Bean Pudding in the Style of Tuscany: Sformato di Fagioli
- 2 pounds freshly shucked beans of your choice (fava, limas, cannellini, etc)
- 2 tablespoons extra-virgin olive oil, plus more for the baking pan
- 1/4 Spanish onion, minced to yield 1 tablespoon
- 1 celery stalk, cut into 1/4-inch dice
- 1/4 bunch fresh flat-leaf parsley, finely chopped to yield 1/8 cup
- 1 1/2 cups milk
- 1/3 cup all-purpose flour
- 2 eggs
- 1/2 cup freshly grated Parmigiano-Reggiano
- Salt
- Preheat the oven to 300 degrees F.
- Place the cleaned beans into a medium saucepan.
- Add water to just cover and a generous pinch of salt.
- Bring the water to a boil over high heat then reduce to a simmer and let simmer until the beans are tender, about 10 minutes.
- In a 12 to 14-inch saucepan, heat 2 tablespoons olive oil over a medium-high flame until hot but not smoking.
- Add the onion, celery and parsley and cook, stirring occasionally, until the onion and celery soften and turn a light golden brown, about 5 minutes.
- Add the lightly browned vegetables to the pot of beans.
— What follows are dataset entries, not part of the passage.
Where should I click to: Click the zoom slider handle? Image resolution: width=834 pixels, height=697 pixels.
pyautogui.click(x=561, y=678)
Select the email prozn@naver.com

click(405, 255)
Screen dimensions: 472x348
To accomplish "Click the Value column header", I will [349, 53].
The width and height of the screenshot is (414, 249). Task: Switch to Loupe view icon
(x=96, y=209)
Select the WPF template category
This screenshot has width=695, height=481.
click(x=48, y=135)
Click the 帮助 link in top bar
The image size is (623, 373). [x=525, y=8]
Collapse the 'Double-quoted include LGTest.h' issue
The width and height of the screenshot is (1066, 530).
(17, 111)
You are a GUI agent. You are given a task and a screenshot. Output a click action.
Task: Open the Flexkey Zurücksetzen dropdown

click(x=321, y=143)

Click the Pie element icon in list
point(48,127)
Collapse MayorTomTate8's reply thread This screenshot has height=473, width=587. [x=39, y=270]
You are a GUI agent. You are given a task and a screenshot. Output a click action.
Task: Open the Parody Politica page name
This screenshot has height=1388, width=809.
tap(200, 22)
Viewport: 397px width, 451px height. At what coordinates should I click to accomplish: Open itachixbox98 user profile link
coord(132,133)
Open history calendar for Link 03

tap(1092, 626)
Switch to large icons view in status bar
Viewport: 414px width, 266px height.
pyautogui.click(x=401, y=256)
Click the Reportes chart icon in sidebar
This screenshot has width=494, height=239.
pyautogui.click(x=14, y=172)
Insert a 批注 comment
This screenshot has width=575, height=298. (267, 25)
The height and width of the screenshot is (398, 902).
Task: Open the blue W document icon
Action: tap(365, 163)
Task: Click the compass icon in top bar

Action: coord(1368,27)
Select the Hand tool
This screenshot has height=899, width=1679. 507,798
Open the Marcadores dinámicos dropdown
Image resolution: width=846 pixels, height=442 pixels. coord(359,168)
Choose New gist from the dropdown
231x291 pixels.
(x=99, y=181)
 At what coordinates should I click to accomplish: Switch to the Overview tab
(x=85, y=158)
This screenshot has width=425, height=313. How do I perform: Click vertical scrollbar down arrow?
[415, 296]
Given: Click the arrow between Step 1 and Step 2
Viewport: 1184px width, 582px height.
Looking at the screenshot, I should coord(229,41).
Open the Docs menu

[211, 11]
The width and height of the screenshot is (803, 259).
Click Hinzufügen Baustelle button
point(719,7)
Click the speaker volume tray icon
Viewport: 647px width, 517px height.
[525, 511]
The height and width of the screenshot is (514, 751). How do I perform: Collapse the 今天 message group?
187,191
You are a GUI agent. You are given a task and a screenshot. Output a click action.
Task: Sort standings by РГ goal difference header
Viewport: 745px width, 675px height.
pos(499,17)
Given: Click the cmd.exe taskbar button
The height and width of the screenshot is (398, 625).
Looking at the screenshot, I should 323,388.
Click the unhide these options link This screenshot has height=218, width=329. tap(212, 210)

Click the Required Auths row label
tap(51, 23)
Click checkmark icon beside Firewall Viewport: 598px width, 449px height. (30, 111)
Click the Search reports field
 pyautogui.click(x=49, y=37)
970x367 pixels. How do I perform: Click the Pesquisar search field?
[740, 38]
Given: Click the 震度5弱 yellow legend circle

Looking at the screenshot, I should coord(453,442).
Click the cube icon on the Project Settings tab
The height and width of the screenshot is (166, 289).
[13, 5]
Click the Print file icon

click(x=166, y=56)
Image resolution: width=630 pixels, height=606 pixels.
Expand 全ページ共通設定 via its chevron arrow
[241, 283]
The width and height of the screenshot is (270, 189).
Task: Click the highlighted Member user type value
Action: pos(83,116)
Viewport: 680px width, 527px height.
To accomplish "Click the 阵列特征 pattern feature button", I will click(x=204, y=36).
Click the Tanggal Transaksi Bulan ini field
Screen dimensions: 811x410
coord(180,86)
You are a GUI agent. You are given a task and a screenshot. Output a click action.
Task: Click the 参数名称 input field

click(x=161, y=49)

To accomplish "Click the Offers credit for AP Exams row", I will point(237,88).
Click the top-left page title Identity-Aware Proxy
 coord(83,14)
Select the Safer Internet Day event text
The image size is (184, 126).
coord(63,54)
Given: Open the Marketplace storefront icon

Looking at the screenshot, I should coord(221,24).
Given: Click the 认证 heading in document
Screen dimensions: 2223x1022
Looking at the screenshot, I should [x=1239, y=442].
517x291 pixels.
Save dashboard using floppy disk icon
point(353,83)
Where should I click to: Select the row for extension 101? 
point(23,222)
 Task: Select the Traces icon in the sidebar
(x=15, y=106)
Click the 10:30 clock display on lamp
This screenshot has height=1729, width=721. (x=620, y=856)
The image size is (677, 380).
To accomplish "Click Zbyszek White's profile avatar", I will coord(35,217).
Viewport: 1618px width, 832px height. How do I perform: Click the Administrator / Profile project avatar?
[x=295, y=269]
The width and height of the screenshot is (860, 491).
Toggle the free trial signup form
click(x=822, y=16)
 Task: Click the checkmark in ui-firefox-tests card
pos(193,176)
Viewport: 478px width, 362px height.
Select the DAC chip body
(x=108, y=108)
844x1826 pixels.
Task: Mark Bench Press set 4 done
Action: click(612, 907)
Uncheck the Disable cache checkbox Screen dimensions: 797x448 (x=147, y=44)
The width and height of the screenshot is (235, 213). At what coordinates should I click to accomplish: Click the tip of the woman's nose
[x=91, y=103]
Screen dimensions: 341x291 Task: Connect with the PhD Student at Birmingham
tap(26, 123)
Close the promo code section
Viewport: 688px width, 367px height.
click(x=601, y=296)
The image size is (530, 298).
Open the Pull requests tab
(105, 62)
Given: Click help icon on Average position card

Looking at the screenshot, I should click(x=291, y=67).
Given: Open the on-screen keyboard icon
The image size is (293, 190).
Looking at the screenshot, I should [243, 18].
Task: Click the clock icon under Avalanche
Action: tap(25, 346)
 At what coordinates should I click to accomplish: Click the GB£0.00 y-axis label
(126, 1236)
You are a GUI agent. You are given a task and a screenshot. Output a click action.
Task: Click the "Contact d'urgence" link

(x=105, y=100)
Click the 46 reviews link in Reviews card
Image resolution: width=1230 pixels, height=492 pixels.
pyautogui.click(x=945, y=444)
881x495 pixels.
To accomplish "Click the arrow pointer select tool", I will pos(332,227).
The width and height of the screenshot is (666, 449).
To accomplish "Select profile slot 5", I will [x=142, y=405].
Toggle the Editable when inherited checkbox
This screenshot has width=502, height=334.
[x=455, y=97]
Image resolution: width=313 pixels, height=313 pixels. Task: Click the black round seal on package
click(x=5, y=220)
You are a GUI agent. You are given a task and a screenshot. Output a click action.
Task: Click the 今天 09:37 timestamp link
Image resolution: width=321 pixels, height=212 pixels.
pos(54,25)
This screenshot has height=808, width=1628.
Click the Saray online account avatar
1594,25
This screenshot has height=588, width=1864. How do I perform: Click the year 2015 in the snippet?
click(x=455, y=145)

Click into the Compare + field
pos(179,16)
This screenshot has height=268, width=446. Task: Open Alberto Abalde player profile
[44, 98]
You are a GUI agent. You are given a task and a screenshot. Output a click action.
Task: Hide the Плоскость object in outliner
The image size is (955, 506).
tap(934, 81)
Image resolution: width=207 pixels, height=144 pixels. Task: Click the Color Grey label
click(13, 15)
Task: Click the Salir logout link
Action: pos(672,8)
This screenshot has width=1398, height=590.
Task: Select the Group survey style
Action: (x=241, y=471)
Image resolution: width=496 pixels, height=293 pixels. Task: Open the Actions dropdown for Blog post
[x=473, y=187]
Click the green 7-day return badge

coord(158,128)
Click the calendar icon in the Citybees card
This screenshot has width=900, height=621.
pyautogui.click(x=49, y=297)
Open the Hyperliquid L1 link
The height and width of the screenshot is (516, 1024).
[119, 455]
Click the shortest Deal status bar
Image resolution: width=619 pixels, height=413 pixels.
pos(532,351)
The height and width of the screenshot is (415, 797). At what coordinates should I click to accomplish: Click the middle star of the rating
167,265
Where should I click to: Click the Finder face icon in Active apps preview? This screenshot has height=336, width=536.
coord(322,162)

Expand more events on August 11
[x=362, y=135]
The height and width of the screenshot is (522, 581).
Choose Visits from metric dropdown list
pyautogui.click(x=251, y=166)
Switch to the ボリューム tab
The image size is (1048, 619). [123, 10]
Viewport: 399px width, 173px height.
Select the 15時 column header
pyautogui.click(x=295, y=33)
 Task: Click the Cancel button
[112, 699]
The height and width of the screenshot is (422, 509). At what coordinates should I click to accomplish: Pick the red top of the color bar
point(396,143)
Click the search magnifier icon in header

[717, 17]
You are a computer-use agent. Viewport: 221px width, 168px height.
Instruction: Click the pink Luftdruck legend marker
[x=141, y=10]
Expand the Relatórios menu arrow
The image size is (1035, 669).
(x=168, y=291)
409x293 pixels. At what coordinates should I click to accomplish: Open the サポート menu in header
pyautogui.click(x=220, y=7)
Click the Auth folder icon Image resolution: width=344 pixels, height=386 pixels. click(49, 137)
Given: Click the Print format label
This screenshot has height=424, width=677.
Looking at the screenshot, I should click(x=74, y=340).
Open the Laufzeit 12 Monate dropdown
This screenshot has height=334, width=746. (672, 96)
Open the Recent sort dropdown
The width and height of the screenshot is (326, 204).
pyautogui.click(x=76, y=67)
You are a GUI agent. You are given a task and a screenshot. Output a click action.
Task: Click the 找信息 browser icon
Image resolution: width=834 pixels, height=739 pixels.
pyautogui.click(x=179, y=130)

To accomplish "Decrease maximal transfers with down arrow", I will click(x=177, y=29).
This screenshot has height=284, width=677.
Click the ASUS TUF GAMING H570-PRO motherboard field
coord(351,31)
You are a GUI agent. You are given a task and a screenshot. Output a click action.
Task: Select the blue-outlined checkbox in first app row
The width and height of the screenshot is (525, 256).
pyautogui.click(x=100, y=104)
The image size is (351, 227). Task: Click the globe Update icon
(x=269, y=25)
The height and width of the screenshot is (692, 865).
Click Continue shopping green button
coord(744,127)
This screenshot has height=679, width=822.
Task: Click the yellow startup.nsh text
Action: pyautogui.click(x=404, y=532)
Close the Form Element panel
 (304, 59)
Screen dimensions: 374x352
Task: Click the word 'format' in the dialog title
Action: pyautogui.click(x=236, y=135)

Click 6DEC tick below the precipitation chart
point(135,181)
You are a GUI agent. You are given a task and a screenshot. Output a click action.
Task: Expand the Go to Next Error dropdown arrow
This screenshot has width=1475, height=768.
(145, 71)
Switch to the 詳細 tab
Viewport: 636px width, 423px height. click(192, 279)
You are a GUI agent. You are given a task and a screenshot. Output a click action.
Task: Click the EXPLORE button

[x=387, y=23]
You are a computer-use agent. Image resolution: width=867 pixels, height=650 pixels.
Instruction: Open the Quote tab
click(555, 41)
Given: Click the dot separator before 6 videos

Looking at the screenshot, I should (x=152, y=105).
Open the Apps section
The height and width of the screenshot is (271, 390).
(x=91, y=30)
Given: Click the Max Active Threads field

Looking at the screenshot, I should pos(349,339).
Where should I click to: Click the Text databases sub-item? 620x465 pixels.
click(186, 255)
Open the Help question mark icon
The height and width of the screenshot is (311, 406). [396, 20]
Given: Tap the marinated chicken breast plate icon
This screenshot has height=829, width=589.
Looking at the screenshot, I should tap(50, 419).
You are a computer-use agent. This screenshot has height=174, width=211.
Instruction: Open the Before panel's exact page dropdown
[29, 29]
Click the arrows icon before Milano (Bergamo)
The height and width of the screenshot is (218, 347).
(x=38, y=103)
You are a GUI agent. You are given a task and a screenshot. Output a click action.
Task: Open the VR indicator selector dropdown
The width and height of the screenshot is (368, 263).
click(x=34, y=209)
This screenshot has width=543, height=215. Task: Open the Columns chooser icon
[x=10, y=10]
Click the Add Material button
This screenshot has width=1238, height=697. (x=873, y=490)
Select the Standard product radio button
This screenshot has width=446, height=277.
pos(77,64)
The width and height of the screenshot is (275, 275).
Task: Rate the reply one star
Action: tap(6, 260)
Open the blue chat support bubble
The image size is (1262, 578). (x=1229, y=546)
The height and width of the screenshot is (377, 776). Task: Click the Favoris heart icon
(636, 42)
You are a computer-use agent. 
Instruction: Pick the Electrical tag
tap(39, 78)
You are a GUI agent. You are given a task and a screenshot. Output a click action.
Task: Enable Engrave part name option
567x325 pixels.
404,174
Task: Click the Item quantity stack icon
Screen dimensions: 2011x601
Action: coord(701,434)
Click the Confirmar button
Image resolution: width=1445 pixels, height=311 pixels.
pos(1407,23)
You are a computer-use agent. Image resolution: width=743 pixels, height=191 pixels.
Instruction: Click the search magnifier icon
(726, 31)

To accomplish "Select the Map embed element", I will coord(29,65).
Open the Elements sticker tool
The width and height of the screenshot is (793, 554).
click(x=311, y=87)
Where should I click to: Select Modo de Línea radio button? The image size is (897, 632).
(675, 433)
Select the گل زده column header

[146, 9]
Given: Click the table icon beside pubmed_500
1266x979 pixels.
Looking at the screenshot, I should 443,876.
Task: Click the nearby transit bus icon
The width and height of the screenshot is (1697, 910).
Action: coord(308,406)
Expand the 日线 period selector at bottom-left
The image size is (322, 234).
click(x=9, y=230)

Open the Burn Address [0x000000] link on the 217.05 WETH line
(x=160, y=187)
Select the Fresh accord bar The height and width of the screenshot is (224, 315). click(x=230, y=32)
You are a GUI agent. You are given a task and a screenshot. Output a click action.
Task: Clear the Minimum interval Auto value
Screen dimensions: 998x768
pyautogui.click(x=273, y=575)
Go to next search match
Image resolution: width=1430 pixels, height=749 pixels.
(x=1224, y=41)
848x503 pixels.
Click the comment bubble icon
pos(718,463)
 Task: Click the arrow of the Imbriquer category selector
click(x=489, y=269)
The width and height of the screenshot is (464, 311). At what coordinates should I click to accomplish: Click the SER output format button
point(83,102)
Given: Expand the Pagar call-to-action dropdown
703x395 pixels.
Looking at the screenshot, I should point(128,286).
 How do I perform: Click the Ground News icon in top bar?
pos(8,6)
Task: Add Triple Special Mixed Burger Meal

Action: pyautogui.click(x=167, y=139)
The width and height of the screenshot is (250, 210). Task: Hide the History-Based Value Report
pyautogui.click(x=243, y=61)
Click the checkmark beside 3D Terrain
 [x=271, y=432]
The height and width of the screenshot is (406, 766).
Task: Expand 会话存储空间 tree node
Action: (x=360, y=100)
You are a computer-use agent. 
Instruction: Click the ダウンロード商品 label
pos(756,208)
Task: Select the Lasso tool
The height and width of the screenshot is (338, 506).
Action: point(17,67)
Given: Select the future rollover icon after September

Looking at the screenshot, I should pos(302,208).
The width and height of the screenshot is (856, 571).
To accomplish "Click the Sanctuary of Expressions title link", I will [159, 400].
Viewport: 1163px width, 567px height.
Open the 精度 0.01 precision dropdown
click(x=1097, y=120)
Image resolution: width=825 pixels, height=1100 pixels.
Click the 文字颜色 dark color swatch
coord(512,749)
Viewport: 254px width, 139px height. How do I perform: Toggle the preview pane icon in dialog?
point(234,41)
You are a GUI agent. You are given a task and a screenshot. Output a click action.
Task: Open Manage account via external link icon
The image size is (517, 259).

- Bring the liquid back to a boil and then reduce to a simmer.
- Let simmer for 20 minutes more, until the beans have softened and cracked open, yielding a dry mixture.
- In a small saucepan over low heat, heat the milk and add the flour, stirring with a wooden spoon until the flour dissolves completely into the milk and the liquid is homogenous, about 3 minutes.
- Remove from the heat.
- Crack the eggs into a large mixing bowl and, using a whisk or fork, beat until homogenous.
- Add the bean mixture, the Parmigiano, and the milk mixture.
- Mix with a wooden spoon until well combined, about 3 minutes.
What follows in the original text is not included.